## Task input:
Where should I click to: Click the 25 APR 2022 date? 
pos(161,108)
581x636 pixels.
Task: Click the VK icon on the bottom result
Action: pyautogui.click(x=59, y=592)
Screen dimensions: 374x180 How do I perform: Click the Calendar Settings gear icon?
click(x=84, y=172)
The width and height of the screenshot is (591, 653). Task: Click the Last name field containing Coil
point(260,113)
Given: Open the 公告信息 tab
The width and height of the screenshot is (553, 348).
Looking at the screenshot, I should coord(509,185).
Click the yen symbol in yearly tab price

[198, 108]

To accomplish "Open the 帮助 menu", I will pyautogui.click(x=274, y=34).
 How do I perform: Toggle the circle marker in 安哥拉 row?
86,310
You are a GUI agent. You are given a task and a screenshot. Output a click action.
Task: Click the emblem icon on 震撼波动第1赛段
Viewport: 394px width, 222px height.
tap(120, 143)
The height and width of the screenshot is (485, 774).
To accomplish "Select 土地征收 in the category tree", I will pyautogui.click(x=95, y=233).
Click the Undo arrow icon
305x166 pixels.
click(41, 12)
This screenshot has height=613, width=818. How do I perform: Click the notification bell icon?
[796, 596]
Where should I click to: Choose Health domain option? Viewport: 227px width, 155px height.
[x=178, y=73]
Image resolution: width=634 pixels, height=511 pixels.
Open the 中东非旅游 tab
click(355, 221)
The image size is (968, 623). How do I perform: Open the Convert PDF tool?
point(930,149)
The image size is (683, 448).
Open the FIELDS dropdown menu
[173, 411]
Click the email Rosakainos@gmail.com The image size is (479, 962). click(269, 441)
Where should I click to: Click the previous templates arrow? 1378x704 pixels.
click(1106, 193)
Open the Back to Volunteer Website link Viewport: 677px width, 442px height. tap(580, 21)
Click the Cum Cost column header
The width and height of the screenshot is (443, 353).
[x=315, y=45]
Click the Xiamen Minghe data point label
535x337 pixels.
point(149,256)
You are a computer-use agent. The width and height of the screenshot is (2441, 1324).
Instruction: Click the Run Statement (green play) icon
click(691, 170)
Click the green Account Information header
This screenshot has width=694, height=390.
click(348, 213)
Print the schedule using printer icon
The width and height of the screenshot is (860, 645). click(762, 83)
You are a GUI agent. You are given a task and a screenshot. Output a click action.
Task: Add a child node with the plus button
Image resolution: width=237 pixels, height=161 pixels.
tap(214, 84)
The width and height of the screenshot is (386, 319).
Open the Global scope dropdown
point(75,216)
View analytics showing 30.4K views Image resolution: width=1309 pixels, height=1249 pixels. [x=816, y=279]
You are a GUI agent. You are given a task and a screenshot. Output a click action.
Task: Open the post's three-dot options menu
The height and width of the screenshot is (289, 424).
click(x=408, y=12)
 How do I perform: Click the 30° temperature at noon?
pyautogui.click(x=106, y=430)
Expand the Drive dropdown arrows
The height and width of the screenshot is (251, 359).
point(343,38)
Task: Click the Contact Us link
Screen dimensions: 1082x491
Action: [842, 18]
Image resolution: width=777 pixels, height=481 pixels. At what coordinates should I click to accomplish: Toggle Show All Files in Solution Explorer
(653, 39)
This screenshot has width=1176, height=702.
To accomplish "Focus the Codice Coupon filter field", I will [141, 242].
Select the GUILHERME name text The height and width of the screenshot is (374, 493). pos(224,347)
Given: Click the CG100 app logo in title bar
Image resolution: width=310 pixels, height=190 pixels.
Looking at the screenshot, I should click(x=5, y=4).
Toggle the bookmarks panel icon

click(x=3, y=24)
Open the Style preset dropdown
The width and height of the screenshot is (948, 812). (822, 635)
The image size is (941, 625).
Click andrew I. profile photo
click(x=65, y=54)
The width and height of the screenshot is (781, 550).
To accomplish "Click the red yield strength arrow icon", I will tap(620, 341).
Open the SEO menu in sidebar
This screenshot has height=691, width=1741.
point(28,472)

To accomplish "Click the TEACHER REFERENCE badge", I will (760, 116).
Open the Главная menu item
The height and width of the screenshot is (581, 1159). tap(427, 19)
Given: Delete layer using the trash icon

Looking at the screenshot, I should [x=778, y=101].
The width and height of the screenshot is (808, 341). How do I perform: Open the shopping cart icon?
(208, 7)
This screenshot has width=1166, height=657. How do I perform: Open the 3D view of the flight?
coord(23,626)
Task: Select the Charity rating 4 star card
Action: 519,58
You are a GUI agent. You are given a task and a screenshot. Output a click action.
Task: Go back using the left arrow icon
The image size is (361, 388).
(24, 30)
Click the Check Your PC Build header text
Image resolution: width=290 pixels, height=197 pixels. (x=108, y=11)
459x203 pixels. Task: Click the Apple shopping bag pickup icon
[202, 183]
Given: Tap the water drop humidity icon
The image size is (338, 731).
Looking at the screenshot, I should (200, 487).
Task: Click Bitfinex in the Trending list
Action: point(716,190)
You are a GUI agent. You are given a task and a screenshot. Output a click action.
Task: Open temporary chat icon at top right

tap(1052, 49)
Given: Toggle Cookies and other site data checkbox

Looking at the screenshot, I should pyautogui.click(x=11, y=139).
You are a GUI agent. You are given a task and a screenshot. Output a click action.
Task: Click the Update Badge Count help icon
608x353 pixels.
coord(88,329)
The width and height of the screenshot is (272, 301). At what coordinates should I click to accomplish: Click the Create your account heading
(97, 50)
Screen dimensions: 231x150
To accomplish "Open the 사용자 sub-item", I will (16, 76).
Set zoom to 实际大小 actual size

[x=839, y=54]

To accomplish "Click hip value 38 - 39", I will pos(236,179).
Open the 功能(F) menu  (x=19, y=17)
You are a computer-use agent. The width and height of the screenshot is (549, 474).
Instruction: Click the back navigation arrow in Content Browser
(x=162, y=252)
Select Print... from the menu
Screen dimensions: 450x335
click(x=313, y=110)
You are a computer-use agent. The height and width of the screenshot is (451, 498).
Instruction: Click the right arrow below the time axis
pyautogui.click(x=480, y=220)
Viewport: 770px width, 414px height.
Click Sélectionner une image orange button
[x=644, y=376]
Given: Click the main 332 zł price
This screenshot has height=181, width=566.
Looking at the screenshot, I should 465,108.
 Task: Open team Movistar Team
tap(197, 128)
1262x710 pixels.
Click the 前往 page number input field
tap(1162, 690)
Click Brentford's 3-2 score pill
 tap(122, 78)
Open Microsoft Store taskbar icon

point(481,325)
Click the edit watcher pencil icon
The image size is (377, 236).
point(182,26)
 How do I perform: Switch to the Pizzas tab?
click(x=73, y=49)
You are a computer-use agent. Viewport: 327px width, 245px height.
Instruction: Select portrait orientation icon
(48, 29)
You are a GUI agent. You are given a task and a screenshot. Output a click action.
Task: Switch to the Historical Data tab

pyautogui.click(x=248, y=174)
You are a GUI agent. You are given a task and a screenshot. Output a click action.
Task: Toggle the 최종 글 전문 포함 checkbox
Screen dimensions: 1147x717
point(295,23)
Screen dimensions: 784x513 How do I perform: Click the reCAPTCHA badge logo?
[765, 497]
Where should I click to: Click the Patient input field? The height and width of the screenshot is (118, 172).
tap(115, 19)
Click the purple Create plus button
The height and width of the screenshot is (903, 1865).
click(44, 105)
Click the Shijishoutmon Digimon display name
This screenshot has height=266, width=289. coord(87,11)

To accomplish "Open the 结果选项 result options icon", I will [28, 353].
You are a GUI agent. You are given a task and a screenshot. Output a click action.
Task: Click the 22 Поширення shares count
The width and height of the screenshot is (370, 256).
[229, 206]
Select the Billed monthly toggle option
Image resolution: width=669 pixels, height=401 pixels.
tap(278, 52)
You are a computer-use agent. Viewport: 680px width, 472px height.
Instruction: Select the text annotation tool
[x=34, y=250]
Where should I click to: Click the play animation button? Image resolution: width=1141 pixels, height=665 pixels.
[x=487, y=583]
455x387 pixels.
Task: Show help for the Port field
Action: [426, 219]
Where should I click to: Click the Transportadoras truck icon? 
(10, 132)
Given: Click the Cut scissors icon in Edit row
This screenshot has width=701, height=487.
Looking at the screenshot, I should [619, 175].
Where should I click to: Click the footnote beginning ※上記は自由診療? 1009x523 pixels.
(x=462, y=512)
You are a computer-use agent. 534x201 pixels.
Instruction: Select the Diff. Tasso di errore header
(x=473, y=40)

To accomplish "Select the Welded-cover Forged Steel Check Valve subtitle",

## The task:
When the string "options" occurs in a line of the material, that line belongs in the answer.

## Task answer:
Task: Open the post's three-dot options menu
To accomplish "Open the 结果选项 result options icon", I will [28, 353].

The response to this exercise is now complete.